## [Trecho]

Voluntariado
empresarial - O que dizer para motivar alguém a ser uma pessoa voluntária?
Reinaldo Bulgarelli, 15 de setembro de 2015
Tenho que falar amanhã para um grupo de colaboradores de uma grande
empresa. Estou aqui pensando no que dizer para eles sobre voluntariado.
Acho que é bom começar falando de sustentabilidade, dos desafios que estamos
enfrentando no momento para tornar a vida possível hoje e amanhã, a nossa e de
tantas outras espécies com as quais mantemos uma relação de interdependência
neste mundo. Mas, não ficará muito distante ou passará a ideia de que
voluntários são salvadores do universo?
Já estou até vendo a carinha de um colaborador me olhando
com desconfiança sobre suas condições de salvar o planeta. Não, não é uma fala
para estimular que cada qual vista uma roupa de super-herói e saia por aí
corrigindo o que há de errado no planeta. Isso seria até perigoso porque alguns
podem se tornar arrogantes, achar que tudo passa a existir a partir de seu
gesto de adesão ao voluntariado. Melhor não fomentar a geração de gente
arrogante.

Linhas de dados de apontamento

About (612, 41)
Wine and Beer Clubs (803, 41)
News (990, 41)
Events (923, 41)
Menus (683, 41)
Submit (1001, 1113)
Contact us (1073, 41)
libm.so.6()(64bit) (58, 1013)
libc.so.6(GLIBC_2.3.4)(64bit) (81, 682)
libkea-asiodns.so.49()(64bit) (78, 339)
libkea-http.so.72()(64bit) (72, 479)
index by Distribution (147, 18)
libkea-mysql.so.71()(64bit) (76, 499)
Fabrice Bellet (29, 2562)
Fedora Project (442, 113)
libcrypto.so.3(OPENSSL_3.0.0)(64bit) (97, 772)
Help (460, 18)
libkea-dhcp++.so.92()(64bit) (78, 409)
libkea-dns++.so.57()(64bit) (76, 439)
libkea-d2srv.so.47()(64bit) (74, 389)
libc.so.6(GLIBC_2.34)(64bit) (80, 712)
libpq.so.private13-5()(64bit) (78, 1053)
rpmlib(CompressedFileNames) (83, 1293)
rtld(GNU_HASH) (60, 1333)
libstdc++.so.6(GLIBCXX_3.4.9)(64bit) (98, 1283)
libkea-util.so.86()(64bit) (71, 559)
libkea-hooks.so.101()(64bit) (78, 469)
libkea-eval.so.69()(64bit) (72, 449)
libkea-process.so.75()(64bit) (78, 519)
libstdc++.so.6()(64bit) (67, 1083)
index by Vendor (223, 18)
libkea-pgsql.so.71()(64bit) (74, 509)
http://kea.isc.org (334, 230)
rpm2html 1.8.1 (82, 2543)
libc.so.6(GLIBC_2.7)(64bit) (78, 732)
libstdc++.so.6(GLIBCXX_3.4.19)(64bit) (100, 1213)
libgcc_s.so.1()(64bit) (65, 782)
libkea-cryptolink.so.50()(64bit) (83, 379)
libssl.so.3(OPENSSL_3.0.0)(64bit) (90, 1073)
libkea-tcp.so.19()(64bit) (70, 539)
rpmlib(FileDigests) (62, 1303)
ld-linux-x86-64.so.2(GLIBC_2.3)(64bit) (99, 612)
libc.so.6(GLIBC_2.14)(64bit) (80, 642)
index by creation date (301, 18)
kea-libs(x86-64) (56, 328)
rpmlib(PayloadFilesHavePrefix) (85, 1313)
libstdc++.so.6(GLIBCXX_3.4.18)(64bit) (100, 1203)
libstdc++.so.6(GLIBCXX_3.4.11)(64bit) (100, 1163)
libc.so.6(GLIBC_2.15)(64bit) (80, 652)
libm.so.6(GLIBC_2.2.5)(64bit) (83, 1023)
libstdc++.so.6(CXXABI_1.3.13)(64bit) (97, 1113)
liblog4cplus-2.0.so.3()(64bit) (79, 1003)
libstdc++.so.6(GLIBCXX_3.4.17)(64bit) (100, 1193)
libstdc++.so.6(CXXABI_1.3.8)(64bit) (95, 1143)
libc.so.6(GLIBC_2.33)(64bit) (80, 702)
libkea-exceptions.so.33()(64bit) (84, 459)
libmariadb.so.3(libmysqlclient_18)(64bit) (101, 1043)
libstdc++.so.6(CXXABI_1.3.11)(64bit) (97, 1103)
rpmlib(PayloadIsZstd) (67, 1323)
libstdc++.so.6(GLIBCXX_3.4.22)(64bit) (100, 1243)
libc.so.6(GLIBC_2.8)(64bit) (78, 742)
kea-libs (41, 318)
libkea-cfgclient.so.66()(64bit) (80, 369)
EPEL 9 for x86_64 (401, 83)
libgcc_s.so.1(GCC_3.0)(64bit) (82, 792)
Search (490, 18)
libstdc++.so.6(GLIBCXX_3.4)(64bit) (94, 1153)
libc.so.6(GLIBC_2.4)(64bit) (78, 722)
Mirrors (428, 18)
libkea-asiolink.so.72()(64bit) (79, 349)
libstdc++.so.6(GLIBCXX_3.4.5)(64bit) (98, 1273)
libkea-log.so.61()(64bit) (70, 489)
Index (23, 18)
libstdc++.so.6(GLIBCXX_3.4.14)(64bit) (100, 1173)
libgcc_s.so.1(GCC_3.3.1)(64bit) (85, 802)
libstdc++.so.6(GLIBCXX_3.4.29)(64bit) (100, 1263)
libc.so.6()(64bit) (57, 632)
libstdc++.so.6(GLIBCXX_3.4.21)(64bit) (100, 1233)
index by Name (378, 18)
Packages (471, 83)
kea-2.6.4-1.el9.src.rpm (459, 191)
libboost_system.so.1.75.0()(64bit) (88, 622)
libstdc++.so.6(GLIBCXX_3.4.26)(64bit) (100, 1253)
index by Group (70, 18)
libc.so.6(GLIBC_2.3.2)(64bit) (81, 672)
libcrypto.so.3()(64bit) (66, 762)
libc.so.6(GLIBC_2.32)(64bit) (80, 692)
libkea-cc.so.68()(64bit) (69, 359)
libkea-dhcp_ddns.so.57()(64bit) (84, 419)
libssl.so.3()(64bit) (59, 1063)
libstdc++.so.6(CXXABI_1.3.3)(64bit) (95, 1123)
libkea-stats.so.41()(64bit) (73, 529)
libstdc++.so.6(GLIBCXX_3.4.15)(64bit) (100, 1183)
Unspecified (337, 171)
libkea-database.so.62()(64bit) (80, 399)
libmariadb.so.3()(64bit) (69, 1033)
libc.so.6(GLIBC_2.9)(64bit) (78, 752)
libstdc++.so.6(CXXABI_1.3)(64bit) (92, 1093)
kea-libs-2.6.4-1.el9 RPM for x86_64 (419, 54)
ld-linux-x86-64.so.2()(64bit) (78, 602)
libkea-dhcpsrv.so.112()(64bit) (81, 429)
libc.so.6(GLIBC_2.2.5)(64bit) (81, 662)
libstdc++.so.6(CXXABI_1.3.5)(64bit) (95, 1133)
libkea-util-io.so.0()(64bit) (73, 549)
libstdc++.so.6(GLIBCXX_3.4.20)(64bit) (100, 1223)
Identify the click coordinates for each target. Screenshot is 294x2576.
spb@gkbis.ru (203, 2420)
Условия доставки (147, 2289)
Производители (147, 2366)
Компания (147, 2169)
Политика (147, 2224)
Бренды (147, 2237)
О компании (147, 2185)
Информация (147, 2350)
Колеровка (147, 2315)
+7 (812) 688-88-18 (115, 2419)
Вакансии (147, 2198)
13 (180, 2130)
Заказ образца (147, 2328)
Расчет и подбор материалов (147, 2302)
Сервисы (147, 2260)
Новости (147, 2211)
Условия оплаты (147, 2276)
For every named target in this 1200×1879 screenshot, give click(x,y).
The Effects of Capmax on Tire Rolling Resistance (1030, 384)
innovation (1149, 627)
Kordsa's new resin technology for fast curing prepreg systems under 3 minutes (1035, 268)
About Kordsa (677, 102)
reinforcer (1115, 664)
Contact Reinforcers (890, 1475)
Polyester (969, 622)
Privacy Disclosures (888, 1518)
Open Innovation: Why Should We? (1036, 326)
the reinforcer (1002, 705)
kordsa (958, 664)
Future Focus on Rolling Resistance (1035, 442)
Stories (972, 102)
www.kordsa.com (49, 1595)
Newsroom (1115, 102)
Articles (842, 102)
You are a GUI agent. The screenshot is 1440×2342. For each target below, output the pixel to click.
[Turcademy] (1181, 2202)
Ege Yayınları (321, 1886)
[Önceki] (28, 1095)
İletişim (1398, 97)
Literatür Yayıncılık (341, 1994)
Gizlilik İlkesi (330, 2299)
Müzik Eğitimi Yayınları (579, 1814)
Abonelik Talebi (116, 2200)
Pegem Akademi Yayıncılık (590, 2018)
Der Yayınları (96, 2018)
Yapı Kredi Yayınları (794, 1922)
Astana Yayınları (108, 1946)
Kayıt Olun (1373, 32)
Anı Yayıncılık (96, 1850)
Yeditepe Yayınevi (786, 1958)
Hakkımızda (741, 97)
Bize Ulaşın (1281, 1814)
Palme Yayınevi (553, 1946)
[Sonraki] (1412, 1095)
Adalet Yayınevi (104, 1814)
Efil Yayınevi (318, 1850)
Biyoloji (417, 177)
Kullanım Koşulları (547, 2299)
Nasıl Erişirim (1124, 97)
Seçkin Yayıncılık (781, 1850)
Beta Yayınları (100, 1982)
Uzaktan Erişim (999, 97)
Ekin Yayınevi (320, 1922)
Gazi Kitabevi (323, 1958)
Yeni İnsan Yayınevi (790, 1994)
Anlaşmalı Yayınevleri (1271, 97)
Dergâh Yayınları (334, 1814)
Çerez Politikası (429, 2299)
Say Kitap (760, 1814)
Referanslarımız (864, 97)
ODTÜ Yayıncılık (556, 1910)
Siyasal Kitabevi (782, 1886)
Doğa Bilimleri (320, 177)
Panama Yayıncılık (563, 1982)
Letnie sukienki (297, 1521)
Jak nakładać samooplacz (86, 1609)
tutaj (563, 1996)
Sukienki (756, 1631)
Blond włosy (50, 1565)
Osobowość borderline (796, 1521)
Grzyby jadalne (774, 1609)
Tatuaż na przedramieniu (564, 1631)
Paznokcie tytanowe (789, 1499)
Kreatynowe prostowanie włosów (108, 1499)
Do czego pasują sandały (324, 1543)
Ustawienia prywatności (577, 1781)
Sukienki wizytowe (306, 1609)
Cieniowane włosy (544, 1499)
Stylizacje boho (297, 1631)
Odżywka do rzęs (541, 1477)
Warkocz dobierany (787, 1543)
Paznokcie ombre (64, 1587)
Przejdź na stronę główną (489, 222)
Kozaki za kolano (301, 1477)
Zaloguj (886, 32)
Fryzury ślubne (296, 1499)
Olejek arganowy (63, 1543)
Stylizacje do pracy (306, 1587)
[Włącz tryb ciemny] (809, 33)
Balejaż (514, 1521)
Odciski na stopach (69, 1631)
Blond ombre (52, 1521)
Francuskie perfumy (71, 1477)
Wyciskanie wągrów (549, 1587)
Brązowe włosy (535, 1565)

## [Instruções]
1. Redigite o trecho sobre voluntariado entre "Reinaldo Bulgarelli, 15" e "salvadores do universo?", inclusive.
2. Como fica em inglês esta frase do trecho sobre voluntariado: "Estou aqui pensando no que dizer para eles sobre voluntariado."?
3. Responda com base no trecho sobre voluntariado:
(a) Em que data o trecho foi escrito?
(b) Para quem será a fala de amanhã?
(c) Por que seria perigoso estimular cada um a vestir uma roupa de super-herói?
A listagem não tem papel algum aqui.

## [Respostas]
1.
Reinaldo Bulgarelli, 15 de setembro de 2015
Tenho que falar amanhã para um grupo de colaboradores de uma grande
empresa. Estou aqui pensando no que dizer para eles sobre voluntariado.
Acho que é bom começar falando de sustentabilidade, dos desafios que estamos
enfrentando no momento para tornar a vida possível hoje e amanhã, a nossa e de
tantas outras espécies com as quais mantemos uma relação de interdependência
neste mundo. Mas, não ficará muito distante ou passará a ideia de que
voluntários são salvadores do universo?

2. I'm here thinking about what to say to them about volunteering.

3.
(a) Em 15 de setembro de 2015.
(b) Para um grupo de colaboradores de uma grande empresa.
(c) Porque alguns podem se tornar arrogantes e achar que tudo passa a existir a partir de seu gesto de adesão ao voluntariado.